真ちゅうを使った部品製造業、山本製作所(豊川市)は、猫の抗菌マスク掛け「しっぽ貸し手」(3,630円)を開発し、5月に販売しました。看護師の「マスクの保管に困る」の声から生まれたこのマスク掛けは、地元病院や施設などでも大好評に。
しっぽの部分でエレベーターのボタンなどを押せる「タッチレスツール」としても使用でき、一般客からの引き合いも。現在、品切れ状態となるなど、予想外の反響にうれしい悲鳴が上がっています。
10月には「しっぽ」シリーズ第2弾となる、マスク置き「しっぽ使っ手」が発売に。大ヒット商品を手掛けたのは、元看護師で町工場の女性社長である田中倫子さん。いったいどんな女性なのでしょう?
長年の技術と職人技を大事にしながら温もりあるモノづくりに取り組むバイタリティあふれる姿を紹介します。
真ちゅう製のマスク掛け「しっぽ貸し手」
|元看護師が町工場の社長に
山本製作所の田中倫子社長
元看護師だった田中倫子さんが山本製作所の3代目社長になったのは、なぜでしょうか。
インストラクターや看護師として働いていた倫子さんが若干20歳の時。先代の父親が病気で急死してしまいましたが、当時倫子さんは「会社がなくなるなんてありえない」と、さほど心配はしていませんでした。
父が他界した後は、当時の従業員がルーティンの仕事を引き継ぎ、倫子さんの母が仕事内容もわからないまま代表取締の名を継承。なんとか会社は続いていましたが、長年就業していた従業員が定年退職するのを機に、母は名ばかりの会社代表と経営に疑問を持ち、体力的にも限界と思って、会社をたたむことを決意しました。
2012年、倫子さんは「最後の親孝行をしよう」と、廃業する覚悟で代表取締役に就任したのでした。何もわからなかった倫子さんでしたが、工場のことを知るにつれ、先代たちが残してきたモノづくり・地元への愛情や、すばらしい技術力に感動。電線の基幹部品を多く扱っていることも知り、「人々のライフラインに関わる尊い技術、職人技を途絶えさせてはいけない。人のためになる仕事を続けたい」と思い、一念発起。「人のぬくもりを感じるモノづくり」を経営理念に掲げ、会社を残すことに決めました。
|コロナ禍でも新商品を開発
倫子さんにはいろいろな試練が待ち受けていました。日本を襲った大災害に端を発した原発問題で電力業界が厳しい状況に追い込まれていくのを目の当たりにした倫子さんは、「電力だけに頼っていては会社が危ない」と、それ以外の分野である自動車・住宅業界にも取引先を広げていきました。
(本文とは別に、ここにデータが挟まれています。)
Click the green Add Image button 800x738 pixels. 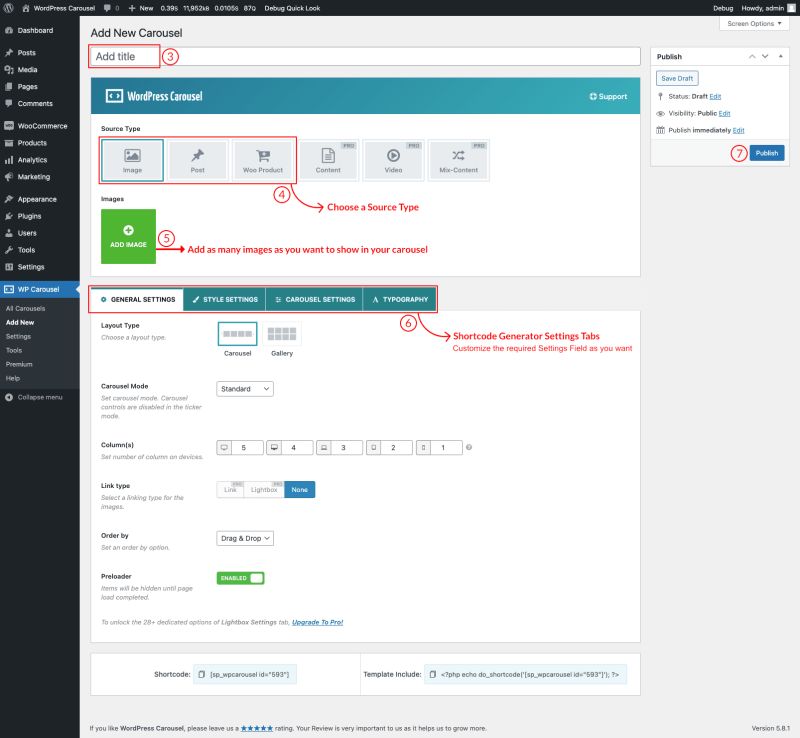pyautogui.click(x=128, y=238)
そして、今春は新型コロナウイルス感染症が猛威をふるいました。仕事が激減する中「マスクの保管場所に困っている」という看護師仲間の声を受け、マスク掛けの企画・製造・販売を手掛けることに。自社が得意としていた“真ちゅう”の抗菌作用に着目し、会社にたびたび訪れ従業員を癒していた野良猫をヒントに、抗菌マスク掛け「しっぽ貸し手」を考案。技術力のある社員の協力により、商品化を実現させました。
マスクを引っ掛けて衛生的に保管
タッチレスツールとしても使用OK
会社にやって来る野良猫ちゃん
「病院だけでなく、日常でも使いたい」「食事や車内でマスクを外したいが置く場所に困る」といったニーズに対応するため、一般向けに「しっぽ貸し手」のネット販売を実施。マスコミでも大きく取り上げられ、国内外から注文が殺到しました。
|職人技なくしたくない!
「フックタイプではなく、置いて使えるものを作ってほしい」との声を受け、10月3日(土)からは卓上のマスク置き「しっぽ使っ手」(7,150円)を発売します。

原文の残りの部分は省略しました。